◆ Texte du document ◆
┌──

2.2.3. Plan de recherche

Le projet de recherche prolongera l’étude des deux séries d’expériences détaillées dans la partie précédente et nous permettra ainsi de renforcer la collaboration entre nos deux laboratoires. L’originalité de cette nouvelle approche tient au fait que nous poursuivons maintenant cet approfondissement en étudiant conjointement les effets de l’intégration et de la présentation séquentielle. Compte tenu des limites imposées par les moyens demandés et par les thématiques appliquées développées par TECFA, les recherches envisagées se focaliseront sur l’apprentissage de procédures. Le fait de s’intéresser aux procédures plutôt qu’à l’acquisition de schémas comme dans l’expérience 1 se justifie aussi par la problématique du développement des systèmes d’aide à l’apprentissage dans laquelle s’investit TECFA actuellement. Il est utile aussi de rappeler la forte demande sociale liée à ces questions (conception des dispositif d’apprentissage des applications standard, nouvelles possibilités offertes par les techniques multimédias et les animations dans les systèmes d’aide).

└──

◆ Travail à faire ◆
Reproduisez à l'identique l'intégralité du texte consacré au plan de recherche.

◆ Matériel ◆

┌──

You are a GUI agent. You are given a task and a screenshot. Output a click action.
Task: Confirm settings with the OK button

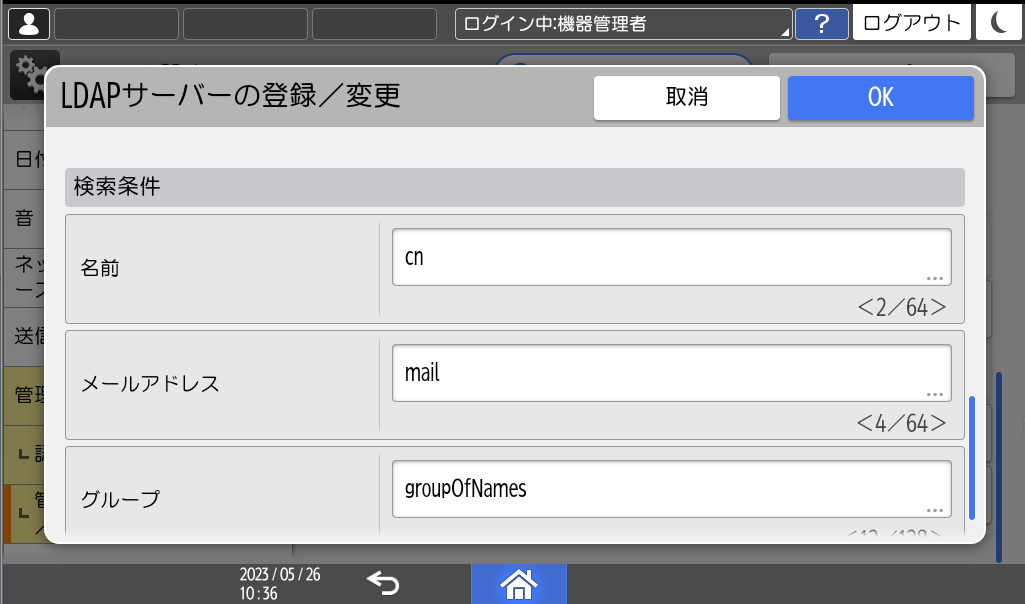coord(880,97)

└──

◆ Résultat attendu ◆
2.2.3. Plan de recherche

Le projet de recherche prolongera l’étude des deux séries d’expériences détaillées dans la partie précédente et nous permettra ainsi de renforcer la collaboration entre nos deux laboratoires. L’originalité de cette nouvelle approche tient au fait que nous poursuivons maintenant cet approfondissement en étudiant conjointement les effets de l’intégration et de la présentation séquentielle. Compte tenu des limites imposées par les moyens demandés et par les thématiques appliquées développées par TECFA, les recherches envisagées se focaliseront sur l’apprentissage de procédures. Le fait de s’intéresser aux procédures plutôt qu’à l’acquisition de schémas comme dans l’expérience 1 se justifie aussi par la problématique du développement des systèmes d’aide à l’apprentissage dans laquelle s’investit TECFA actuellement. Il est utile aussi de rappeler la forte demande sociale liée à ces questions (conception des dispositif d’apprentissage des applications standard, nouvelles possibilités offertes par les techniques multimédias et les animations dans les systèmes d’aide).